WHAT THE TASK ASKS:
For every line in the records below that contains the word "agent", add one to a count, and report only that count.

DATA RECORDS:
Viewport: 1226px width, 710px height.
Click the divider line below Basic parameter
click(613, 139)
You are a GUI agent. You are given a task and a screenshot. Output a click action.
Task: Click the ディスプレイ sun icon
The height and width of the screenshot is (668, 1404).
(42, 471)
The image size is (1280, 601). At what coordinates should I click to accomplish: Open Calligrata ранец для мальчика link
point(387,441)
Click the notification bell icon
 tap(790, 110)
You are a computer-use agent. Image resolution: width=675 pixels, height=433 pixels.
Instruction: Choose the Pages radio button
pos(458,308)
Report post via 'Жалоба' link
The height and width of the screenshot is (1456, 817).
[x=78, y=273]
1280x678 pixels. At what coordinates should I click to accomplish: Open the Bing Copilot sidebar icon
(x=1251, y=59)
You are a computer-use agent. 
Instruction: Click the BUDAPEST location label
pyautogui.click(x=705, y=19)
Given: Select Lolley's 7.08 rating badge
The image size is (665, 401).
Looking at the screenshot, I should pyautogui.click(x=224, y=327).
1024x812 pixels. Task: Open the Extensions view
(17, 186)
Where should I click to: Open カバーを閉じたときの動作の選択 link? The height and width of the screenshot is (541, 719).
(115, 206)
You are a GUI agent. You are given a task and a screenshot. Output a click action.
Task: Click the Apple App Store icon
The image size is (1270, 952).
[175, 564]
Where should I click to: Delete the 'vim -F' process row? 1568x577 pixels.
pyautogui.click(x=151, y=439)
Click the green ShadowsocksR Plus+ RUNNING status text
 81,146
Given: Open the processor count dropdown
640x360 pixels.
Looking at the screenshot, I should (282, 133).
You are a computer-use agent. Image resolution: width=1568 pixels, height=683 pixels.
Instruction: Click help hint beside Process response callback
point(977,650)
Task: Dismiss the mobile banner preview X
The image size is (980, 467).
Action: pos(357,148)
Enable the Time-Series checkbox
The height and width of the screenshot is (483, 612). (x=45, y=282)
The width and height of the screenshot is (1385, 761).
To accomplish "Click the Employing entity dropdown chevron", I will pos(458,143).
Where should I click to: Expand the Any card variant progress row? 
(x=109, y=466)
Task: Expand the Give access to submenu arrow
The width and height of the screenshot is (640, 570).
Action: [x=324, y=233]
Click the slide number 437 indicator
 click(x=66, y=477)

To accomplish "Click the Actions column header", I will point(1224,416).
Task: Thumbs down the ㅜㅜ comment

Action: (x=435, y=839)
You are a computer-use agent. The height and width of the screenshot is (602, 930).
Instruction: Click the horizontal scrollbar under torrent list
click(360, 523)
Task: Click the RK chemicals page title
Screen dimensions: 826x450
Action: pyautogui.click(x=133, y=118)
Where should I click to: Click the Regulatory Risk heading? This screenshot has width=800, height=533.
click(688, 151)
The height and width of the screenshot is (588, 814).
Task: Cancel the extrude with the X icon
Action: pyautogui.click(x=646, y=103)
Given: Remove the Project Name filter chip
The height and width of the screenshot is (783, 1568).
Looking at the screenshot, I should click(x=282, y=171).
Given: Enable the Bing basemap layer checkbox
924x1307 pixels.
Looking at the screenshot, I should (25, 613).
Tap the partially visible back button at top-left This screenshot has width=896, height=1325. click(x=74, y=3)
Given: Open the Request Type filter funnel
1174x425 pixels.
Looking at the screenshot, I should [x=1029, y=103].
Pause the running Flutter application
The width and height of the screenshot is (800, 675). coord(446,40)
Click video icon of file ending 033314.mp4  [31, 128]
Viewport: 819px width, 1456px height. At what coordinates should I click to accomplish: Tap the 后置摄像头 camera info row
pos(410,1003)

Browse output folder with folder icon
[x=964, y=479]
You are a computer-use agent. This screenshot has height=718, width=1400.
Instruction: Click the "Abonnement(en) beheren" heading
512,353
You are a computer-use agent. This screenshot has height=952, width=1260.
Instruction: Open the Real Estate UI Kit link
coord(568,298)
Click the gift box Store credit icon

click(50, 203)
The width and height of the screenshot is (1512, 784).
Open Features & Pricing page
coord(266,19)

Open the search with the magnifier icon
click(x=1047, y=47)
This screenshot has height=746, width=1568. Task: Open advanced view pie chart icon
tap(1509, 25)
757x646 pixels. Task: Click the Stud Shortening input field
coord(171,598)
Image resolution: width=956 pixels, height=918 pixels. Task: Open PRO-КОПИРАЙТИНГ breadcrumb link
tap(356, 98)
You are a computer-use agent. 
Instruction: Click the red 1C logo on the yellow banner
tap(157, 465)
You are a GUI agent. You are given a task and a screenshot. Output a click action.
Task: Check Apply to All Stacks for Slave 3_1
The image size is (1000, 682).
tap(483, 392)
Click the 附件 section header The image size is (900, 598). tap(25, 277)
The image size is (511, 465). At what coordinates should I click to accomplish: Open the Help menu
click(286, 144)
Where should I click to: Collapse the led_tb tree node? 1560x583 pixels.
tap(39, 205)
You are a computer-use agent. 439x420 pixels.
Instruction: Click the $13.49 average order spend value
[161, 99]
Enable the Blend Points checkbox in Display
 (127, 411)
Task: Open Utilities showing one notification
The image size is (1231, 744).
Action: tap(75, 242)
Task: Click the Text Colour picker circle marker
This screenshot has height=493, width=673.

FINISHED TASK:
11